ComingSoon spoke with Champions director Bobby Farrelly about the upcoming sports comedy movie. Farrelly discussed the difficulty of modern comedy and his thoughts on Jim Carrey’s retirement. Champions is set to release in theaters nationwide on March 10.
“Woody Harrelson stars in the hilarious and heartwarming story of a former minor-league basketball coach who, after a series of missteps, is ordered by the court to manage a team of players with intellectual disabilities,” reads the film’s synopsis. “He soon realizes that despite his doubts, together, this team can go further than they ever imagined.”
Jonathan Sim: Champions is very much a movie about the disabled community. How do you think filmmakers should represent disabilities in their work and why is Champions the story that you wanted to tell?
Bobby Farrelly: First off, my brother Peter and I have been making movies for a long time and we always wanted to include people with disabilities. For whatever reason, we did it early on and it worked for us. It came to our attention that that community is underrepresented in film, so we didn’t want to be guilty of that too. We’re drawn to stories about people with disabilities.

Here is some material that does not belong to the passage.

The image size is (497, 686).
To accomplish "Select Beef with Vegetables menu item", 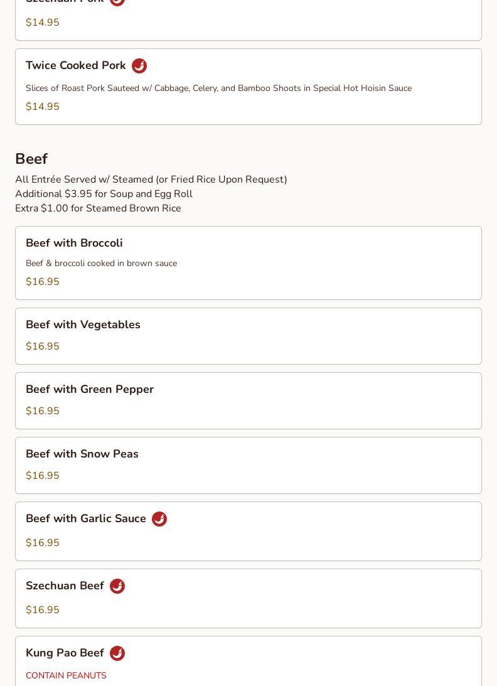I will pyautogui.click(x=249, y=336).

I think the way that filmmakers should portray them is to just show the full-rounded humanness of them. Don’t always make people with disabilities into heroes or don’t make them into villains or don’t make them like they have to be a certain stereotype. Just show that they’re just like everyone else. They just have a disability. It’s, it’s that simple.

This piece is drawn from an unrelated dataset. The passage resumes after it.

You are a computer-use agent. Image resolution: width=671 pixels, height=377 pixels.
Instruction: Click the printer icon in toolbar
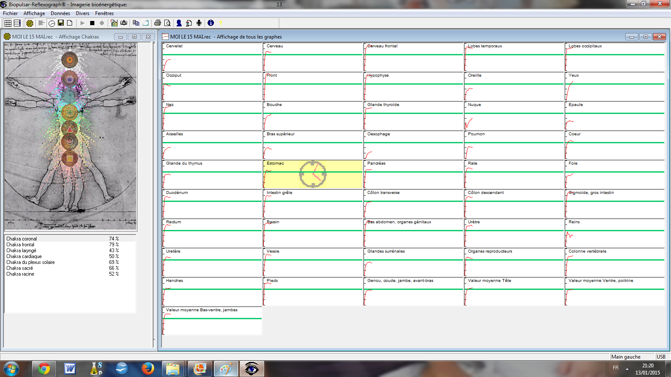click(x=158, y=23)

This is your first time working with Woody Harrelson since Kingpin in 1996. What made you want work with him again on this film? Was it easy to get back into that actor-director partnership?
Woody’s been a friend since even before Kingpin, so we’ve known him a long time. I have incredible respect for him. I always marvel at the career he’s had, the choices he’s made, and just how good he is in every performance [and] every role he plays. So I was always eager to work with Woody again and, yeah, it picked up right where we left off immediately. He was meant to play this role of Marcus in Champions, because he loves basketball, he’s a real people person, and he’s just a tremendous actor. So I thought he was the perfect guy to play this part.

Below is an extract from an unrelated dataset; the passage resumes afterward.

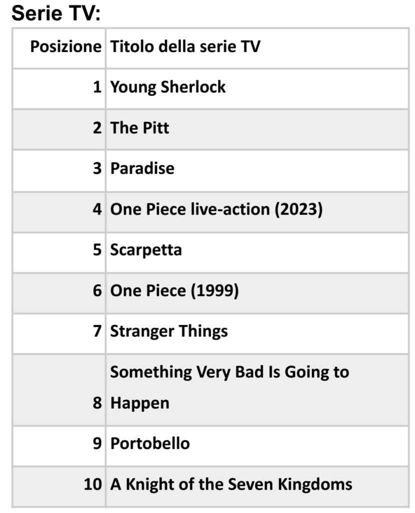
Task: Select the "Posizione" column header
Action: click(x=66, y=47)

You and your brother have made tons of hilarious comedies How would you say that comedy as a genre has evolved since the 1990s and has your style adjusted for the times?
Well, these are times now when it’s actually way more difficult, I think, to make a comedy, just because society’s changed and there’s a little bit of a “you can’t do this, you can’t say that” sort of feeling to a lot of things. So comedy becomes a little bit more difficult. I think any filmmaker has to adapt to that. I think it’s kind of cyclical in that it will come back because I’m a big believer that, people, comedy’s a good thing. That it makes people laugh and laughter is a healing mechanism in society. So you can’t take away comedy. It wouldn’t be good for everyone. You can’t take it away completely. So I think it’ll come back. Right now it’s been a little bit more difficult. There’s been fewer comedies, but they’ll come back.
You’ve gotten to work with the legendary Jim Carrey on multiple occasions, but in the interview from last year, he said that he was thinking of retiring. What can we do about this? Would you ever work with him on a film again?
Yes. Do you have a good script I can send to him? Jim, he’s had an incredible career. He is talking about retiring right now. He’s that guy that … whatever he’s doing, he gets into 100%. And right now, I believe he moved to Hawaii and he’s just taking it easy. I think he’s taking walks on the beach and he’s just happy with that right now. I believe he’ll come back later on in life, because he’s such a talented performer that I think the calling will come back to him. So I think it’s a temporary thing with him right now.